Satu Panggung ke Panggung lain
Ngobrol dan bertukar pikiran dengan ibu yang memiliki dua putri serta lima orang cucu, atmosfirnya “nyantai” banget, namun sarat makna. Tuti berkisah mengenai hobi melukisnya. Sekitar tahun 1990-an, ia mulai belajar melukis bersama empat rekannya berguru kepada seorang Pelukis Handal. Saat mulai berpameran pertama kali di Executive Hilton Hotel lukisannya banyak digemari orang dan terjual. “Wah, di situ semakin bersemangat saya melukis. Senang banget rasanya,” kenang Tuti yang hingga kini kurang lebih 200 lukisan berhasil diselesaikan dan terjual.
Begitu juga ketika ia bergabung di kelompok Wayang Orang, Ketoprak maupun Sandi Bekso. Selain manggung di Jakarta, Tuti dan kawan sempat bermain wayang di Sydney Opera House, juga pernah di Istana Negara, dan juga di UNESCO Paris. Itu hanya sebagian kecil pengalaman perempuan kelahiran Salatiga 21 Agustus itu.
Dalam berkarya dan bekerja Tuti mempunyai motto “Do your best and let God do the rest.” Itu otomatis terbawa dan dalam berpolitikpun Tuti juga punya motto “Gotong royong – Guyup rukun – Tandang gawe.” Ini mengingatkannya kepada sikap dan tindakan Bung Karno saat berkunjung ke banyak negara. “Bung Karno menghapus kebekuan diplomatik dengan sentuhan budaya. Suasana menjadi cair dan sangat bersahabat ketika pembicaraan dimulai dengan kekayaan budaya dua belah pihak,” sebutnya.
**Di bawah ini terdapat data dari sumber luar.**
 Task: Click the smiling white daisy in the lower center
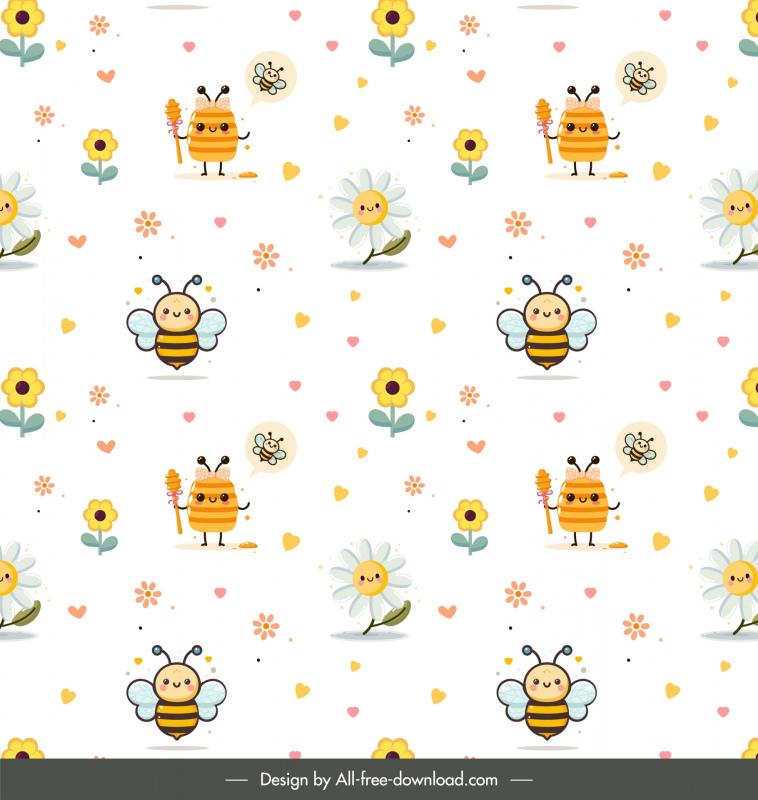[370, 581]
“Suatu hari Mbak Puan Maharani menawarkan saya untuk bergabung dengan PDI Perjuangan. Saya terima tawaran itu,” Tuti membuka cerita awal mula terjun ke dunia politik.
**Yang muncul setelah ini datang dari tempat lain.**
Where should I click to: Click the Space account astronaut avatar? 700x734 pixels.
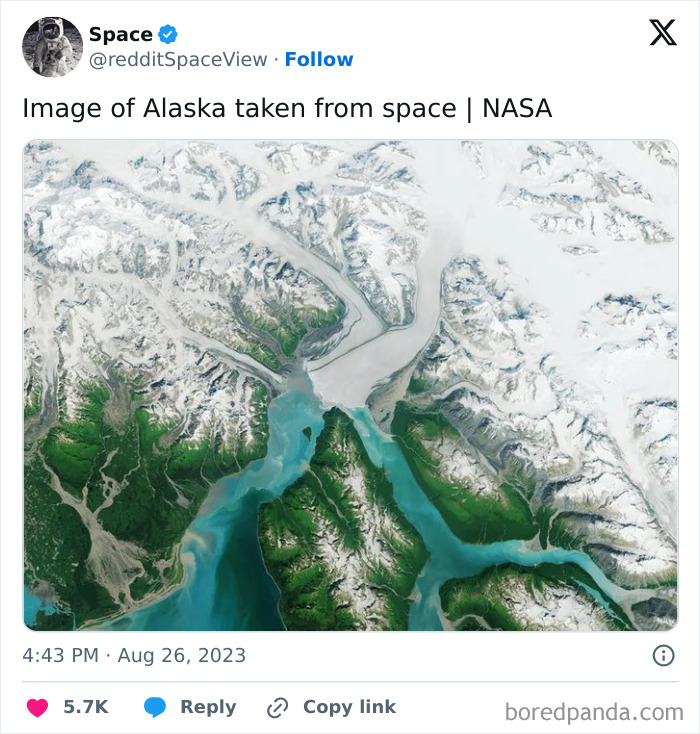(53, 47)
“Saya sempat berpikir kala itu bahwa selama ini saya tak pernah bermimpi masuk ke sebuah partai dan menjadi salah satu anggota dewan. Hanya saja dorongan hati kecil berkata, jika dari sini banyak fasilitas yang bisa berbagi kepada masyarakat luas, mengapa tidak?” kisahnya berlanjut.
Waktu bergulir, langkah pasti pun mengayun. Keputusan telah bulat untuk bergabung dengan partai Kepala Banteng itu. Sejak itu nama Tuti Roosdiono bisa ditemui di Komisi 1 di periode 2014-2019, dan Komisi IX di periode 2019-2024 sebagai Anggota Dewan dari Fraksi PDI Perjuangan. Blusukan adalah sudah menjadi kebiasaannya, dan Tuti sangat menikmatinya.
Dengan itu pula berarti Tuti telah menjadi seorang politikus yg handal dari Dapil Jateng I, tanah kelahirannya dan tanah kelahiran Ibundanya. “Memeluk Asa di Tanah Asal,” begitu peribahasanya. Berbahagialah sosok yang bisa “pulang” dan membangun kota kelahirannya yaitu Kota Salatiga. Di samping juga termasuk kota Semarang, Kabupaten Semarang dan Kabupaten Kendal.
Mengikuti kisah Tuti dari ibu rumah tangga, seniman, lalu ke dunia politik asyik juga. Setidaknya semakin memahami, bahwa tak ada kata mustahil di kolong langit ini bagi sosok yang memang mau bekerja keras. Badai pasti menerjang namun bagaimana bisa tetap menari di tengah derasnya hujan. Begitu kan Mbak Tuti.
“Iya mbak, hidup saya seperti Air Mengalir, semua saya jalani dengan baik. Saya nikmati setiap tugas, dan saya syukuri setiap saat,” tutur perempuan yang masa kecilnya di Solo, Salatiga, Jakarta hingga ke Washinton DC ketika harus menyerap ilmu.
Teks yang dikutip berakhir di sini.